Connu pour être le champion des simulations automobiles et de motos, le studio italien Milestone s'offre une incartade avec Screamer. Un jeu qui se veut l'héritier des jeux de course auto des années 1990, tout en repensant leurs fondements. Voici notre test.
Des accélérations au mépris de tout respect de la physique, des dérapages qui useraient un véritable train de pneus au bout de 300 mètres, des boîte de vitesse si sollicitées qu'elles devraient casser au bout d'un tour... Ne cherchez pas la réalité, bienvenue dans les jeux de course qui faisaient les beaux jours des salles arcade il y a trente ans. Ridge Racer, Sega Rally, Out Run... Tous ces titres invitaient à fendre le vent en prodiguant du fun à l'état pur. Un monde qui fut bouleversé à l'aube des années 2000 lorsque Gran Turismo fit entrer auprès du grand public le concept de simulation automobile.
Si ce dernier genre est depuis devenu la norme à mesure que consoles et PC livraient un réalisme à couper le souffle, certains studios ont toujours nourri une passion pour des jeux plus viscéraux, avec pour seul but de divertir. On pense notamment à la saga Forza Horizon, dont le 6e opus est prévu le 19 mai prochain. Et 2026 compte également un nouveau rival, possédant sa propre personnalité : Screamer.

Disponible sur PS5, Xbox Series et PC, le dernier né des studios milanais Milestone est le fruit improbable d'une envie de liberté chez ses concepteurs pourtant devenus des références en matière de simulation. On leur doit encore récemment l'excellent Ride 6, le nouveau MotoGP26, mais ce serait oublier un peu vite que la course typée arcade est ancrée dans leur ADN depuis leur création avec un certain... Screamer 2. Sorti en 1996, celui-ci s'offre donc un reboot trente ans plus tard et Milestone a vu les choses en grand.

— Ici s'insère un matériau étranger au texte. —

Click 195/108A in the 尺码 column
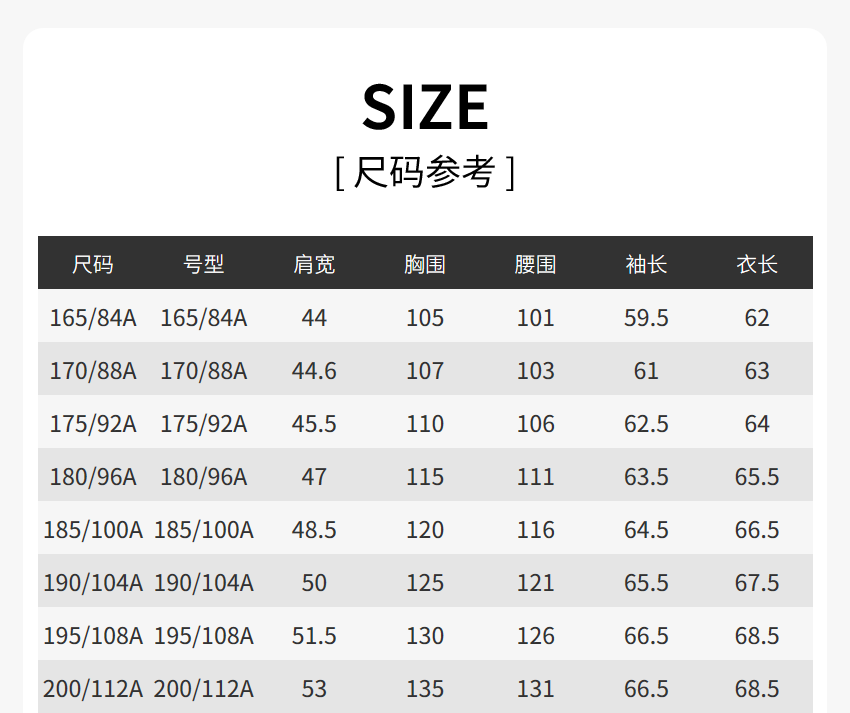Viewport: 850px width, 713px height. point(93,636)
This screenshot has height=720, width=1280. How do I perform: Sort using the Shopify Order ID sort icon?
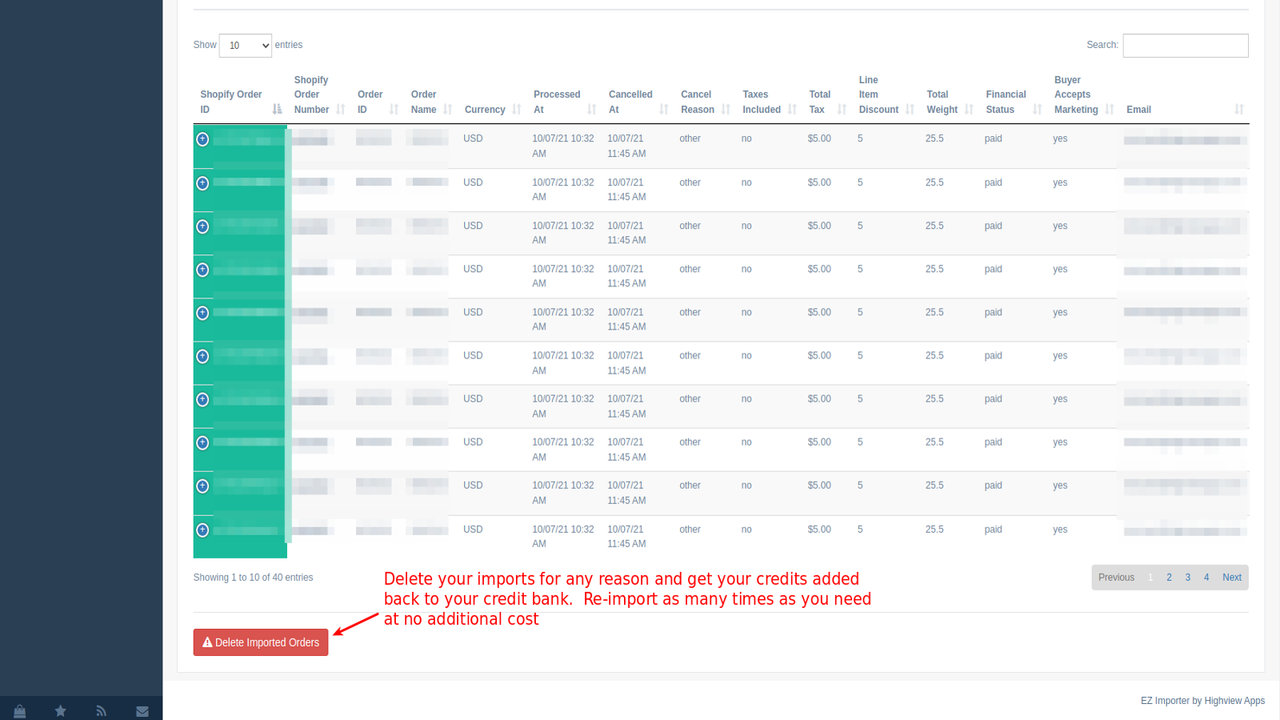pos(276,109)
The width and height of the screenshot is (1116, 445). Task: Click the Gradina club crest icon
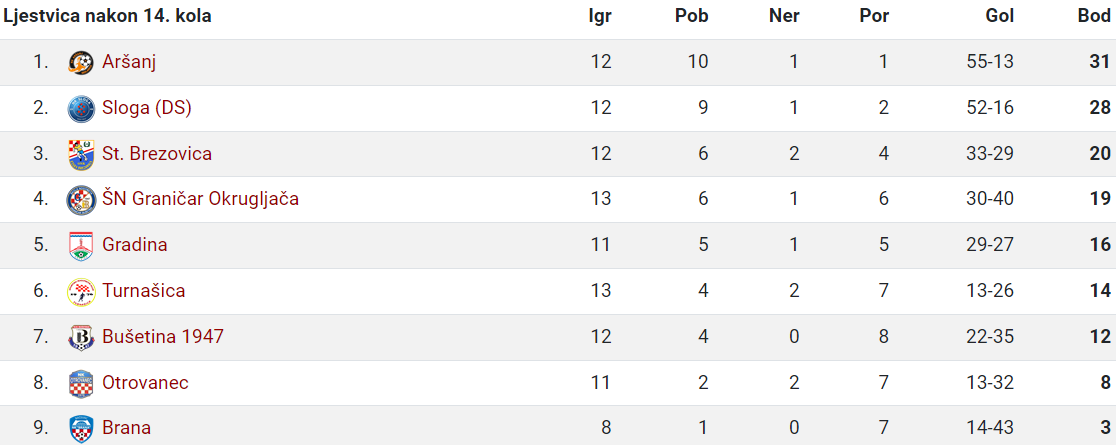pyautogui.click(x=81, y=246)
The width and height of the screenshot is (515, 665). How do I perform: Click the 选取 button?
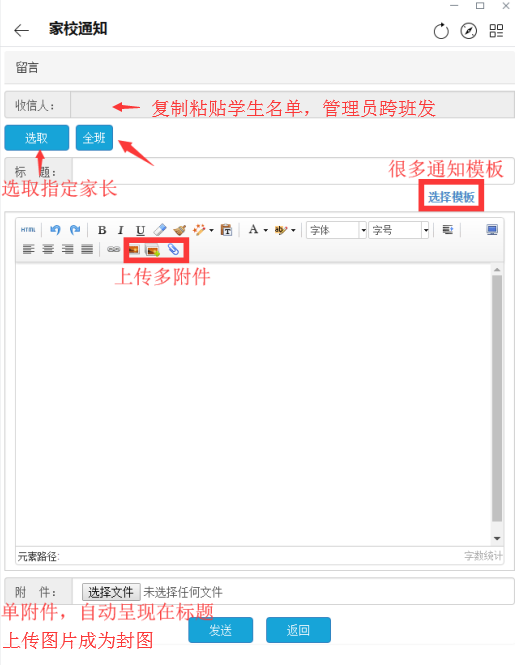pos(37,138)
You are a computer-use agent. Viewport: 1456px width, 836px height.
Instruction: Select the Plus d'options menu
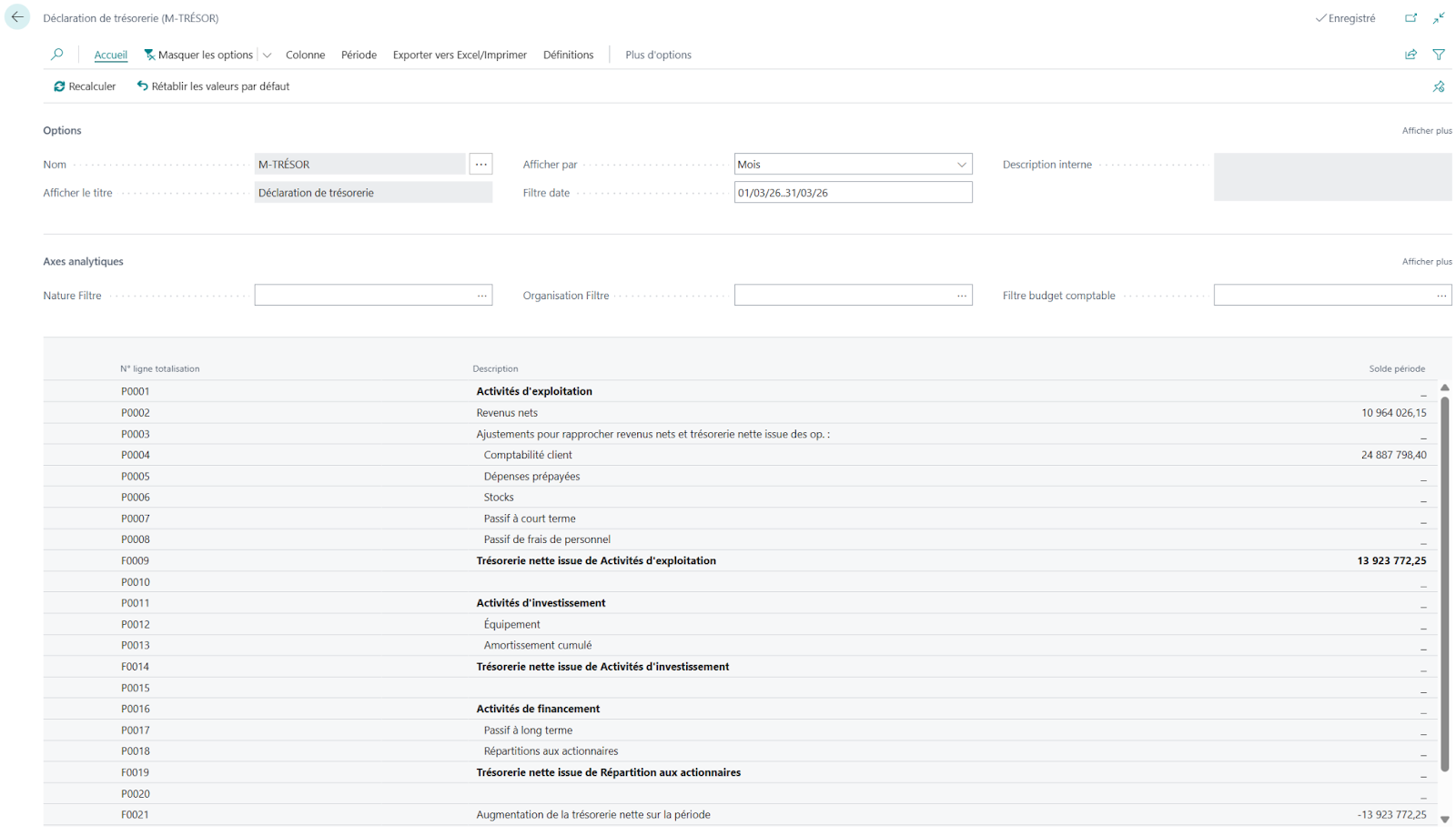[x=658, y=55]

Un véritable anime cyberpunk
Misant sur l'engouement autour des animes japonais et le pays du Soleil Levant, dont l'amour pour le tuning est mondialement connu, Screamer dans sa version 2026 offre une plongée dans un monde automobile futuriste, mêlé à une ambiance cyberpunk dont chaque protagoniste a été pensé pour développer une véritable série digne d'un dessin animé nippon. Milestone s'est d'ailleurs adjoint les services du studio Polygon Pictures pour réaliser de véritables séquences animées en 3D. Studio japonais à qui l'on doit des animes Pokémon, Ajin ou encore une collaboration sur le récent Scarlet et l'Eternité (2026) de Mamoru Osoda.

Il en résulte un titre doté d'un véritable scénario mettant en scène un tournoi où les conflits entre écuries se résolvent lors de courses endiablées au cœur de la ville tentaculaire de Neo-Rey, jusqu'au désert qui entoure cette mégalopole folle aux néons qui ne s'éteignent jamais. Surtout, l'ambiance est principalement portée par un gameplay qui suppose une implication bien plus profonde qu'un titre arcade ne le laisse penser. Si ses concurrents misent sur une prise en main rapide, Screamer se mérite.
Chaque bouton de votre manette est ici mis à contribution, notamment grâce à un subtile, et encore jamais vu, système de dérapages à contrôler via le stick droit du pad. L'idée est alors d'orienter votre bolide dans une courbe avec le stick gauche (comme pour tout jeu de course qui se respect) puis de le faire décrocher en inclinant aussi le stick droit dans le but de s'insérer dans une plus ou moins longue glissade. Déroutant au début, Screamer implique un sang froid et une concentration qui deviennent jouissifs à mesure que les parties s'enchaînent.
On ne s'ennuie jamais au volant des véritables monstres conduits par ces fous du volants, d'autant que Milestone y ajoute un système de boost, mais aussi une jauge qu'il conviendra de remplir pour déclencher la possibilité de devenir un véritable boulet de canon pour détruire vos rivaux. On pense inévitablement à la saga Burnout qui avait fait les beaux jours des fans du genre arcade dans les années 2000, avant de tomber dans l'oubli.
Et Milestone a tout fait pour dépasser cet héritage, afin d'offrir un titre dont le fun bien présent se gagne avec le courage et l'ambition de maîtriser son bolide. Invoquant ses ancêtres comme un hommage, Screamer est un véritable hit porté par un mode «histoire» intéressant qui permet d'acquérir une expérience avec pour but de se dépasser. Magnifique dans son genre, sans être dans l'esbroufe visuelle, il développe son style singulier pour tracer sa route, tout en ajoutant un cocktail de sensations boostées à l'adrénaline.